The trouble is, how do you do that in a repeatable and scalable fashion when so many of the relationships between economic activities and sustainable outcomes are invisible to the human eye? Without deep data insights, the scope of investment opportunities appears pretty narrow.

Case in point…  

Take the increasingly popular theme of the day, SDG 6: Clean Water and Sanitation. Over two billion people lack access to clean drinking water. Over four billion are deprived of sanitation. By 2025, 50% of the world’s population will live in water-stressed areas. The scale of the crisis is staggering; by extension, so is the scale of the opportunity for alleviative solutions. Remarkably, however (and notwithstanding early-stage developments in private markets), there seems to be a relative drought of water technology, innovation, and efficiency available to public-market investors.

Bloomberg, for instance, recently reported that demand for water assets is stripping supply: It quotes fund managers at Federated Hermes, who warn that the investment opportunities tied to water preservation are as scarce as the asset they represent. That is a problem. In addition to the obvious social and environmental risks, water shortages lead to oversubscribed investment strategies and distorted corporate valuations. This isn’t the first time that sustainable funds have fallen foul of concentration and liquidity risk: Back in 2021 — and also in Bloomberg — our CEO Patrick Wood Uribe warned that clean-energy ETFs were overwhelmed.

It doesn’t need to be this way.

On the Util Portal, we can screen not just negatively but also positively for issuers that align with our sustainability objectives. To test the scale of the water opportunity, we passed the c.50,000 companies in our database through an SDG 6 screen. Having set as our baseline any company with a positive revenue contribution of 70%, our models yielded just 10 companies that pass the threshold (outlined below). 

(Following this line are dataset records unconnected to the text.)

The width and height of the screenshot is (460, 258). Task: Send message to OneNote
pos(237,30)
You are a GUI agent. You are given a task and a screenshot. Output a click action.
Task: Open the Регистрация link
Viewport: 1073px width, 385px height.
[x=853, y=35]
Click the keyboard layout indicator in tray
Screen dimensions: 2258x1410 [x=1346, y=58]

  • Société de Distribution d'Eau de Côte d'Ivoire
  • Union Diagnostic & Clinical Services Plc
  • NEPC India Ltd.
  • XL Energy Ltd.
  • Novus Green Energy Systems
  • POM Hydro Energy Ltd.
  • Bhadra Paper Mills Ltd.
  • Nestlé Côte d'Ivoire SA
  • Phnom Penh Water Supply Authority
  • Seven-Up Bottling Co. Plc

Given 70% is an extraordinarily high positive contribution, however, that isn’t unexpected. If we adjust the revenue contribution to 60%, there are 93; at 50%, there are 340; and if we look for any company with a “positive contribution,” period, there are 5,606 securities from which to choose. Critically, most are not obvious contenders for ‘water assets’.

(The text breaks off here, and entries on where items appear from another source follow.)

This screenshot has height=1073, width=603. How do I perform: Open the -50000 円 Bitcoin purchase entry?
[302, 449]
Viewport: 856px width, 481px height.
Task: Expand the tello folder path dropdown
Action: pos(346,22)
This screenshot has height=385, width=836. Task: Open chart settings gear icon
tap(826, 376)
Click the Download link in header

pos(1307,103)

Investors are currently waiting for biodiversity standards to guide their asset allocation decisions. They could be waiting a while, and — relative to its climate counterpart — biodiversity is a broad and hard-to-define outcome. For those unwilling to wait indefinitely, guess haphazardly, or limit their investment universe unnecessarily, using quantitative tools to screen positively is one way to get ahead of the next big trend in fund management.